第44話

文字数 891文字

「やめてよ? 卒業前に そんなの流行らせるのやるのは。
実際に行方不明になったって子も沢山いるんだから」
「え?」
「6人、だったかな? 揃って家出しちゃって。
暫くして1人だけパッと戻って来たそうだけど、友達を迎えに行くって言ってソレっきり。だから、禁止令」
「……」

 その当時も、誰かが後始末を怠ったのだろう。
そして、あの暗闇校舎へ引き摺り込まれたに違いない。
そして、友人を助けるべく引き返した生徒も又、帰らぬ人となったのだ。

 登美は携帯電話のディスプレイに目を落とす。
20時40分。


『こっちの空間に誰か1人でも残ってたら、鍵を見っけても始末できねぇって事だ』

『鍵を始末したと同時に、この空間が閉じるンだぜ? 取り残されたヤツは どうなる?』


 義也の言葉を思い出せば、早く まじないの紙を取り戻さなければならないと強く思う。
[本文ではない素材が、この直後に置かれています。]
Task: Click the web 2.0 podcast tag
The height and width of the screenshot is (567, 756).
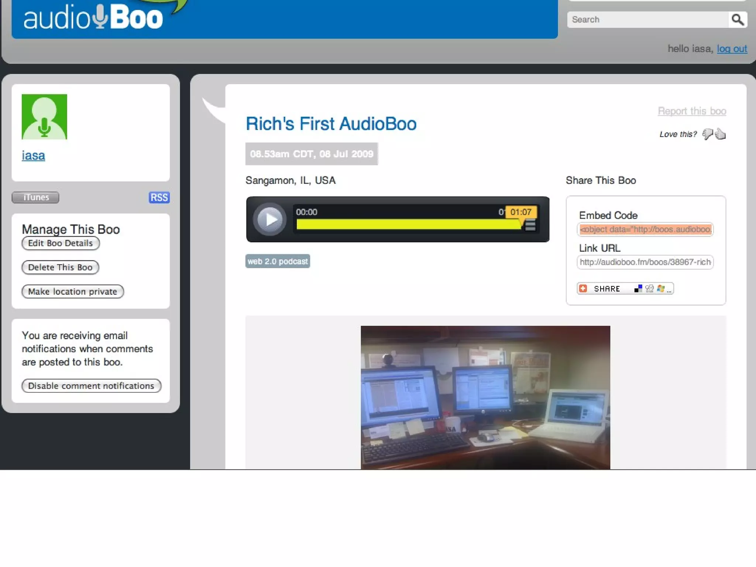Action: point(278,261)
登美は今一度 立ち上がる。

「先生……」
「なぁに? 落ち着いた?」
「―――やっぱ、……燃やしちゃって、イイや……」
「えぇ?」
「早く燃やして」
「はぁ……はいはい」

 登美が落ち着いたのを良しに、担任教師は頷く。
マッチに火を点け、焼却炉の口の中に放る。


ボッ!!


 火は瞬く間に広がり、焼却炉内を真っ赤に染める。

 次の瞬間移動を迎えれば、再び暗闇校舎に戻される。
元の世界に戻れた今こそが、千載一遇のチャンスなのだ。
この機を逃す程、登美は考え無しではない。確実な一手で我が身を守る。

担任教師は焼却炉の蓋を閉めると、若き日の学生時代を思い出しながら楽し気に続ける。

「そうだ。その おまじない、“ことどむすび”って言うのよ?」
「……何ソレ? どうゆう意味?」

「“ことど”って言うのは、“扉に閉ざされた場所”の事なんだそうよ?
その閉ざされた場所とを、“言葉で結ぶ”って意味らしいわ。
両想いのおまじないって聞くと可愛らしいけど、本当の所を知ると ちょっと怖いわね。あの世と繋がっていそうで」

「……」

「あぁ! ホラ、21時になっちゃったわよ! 火が消えたら、送って行くからね」

「うん……」

 時刻は21時。瞬間移動は起こらない。
登美は煙突から立ち上る煙を見上げ、表情も無く その場に佇む。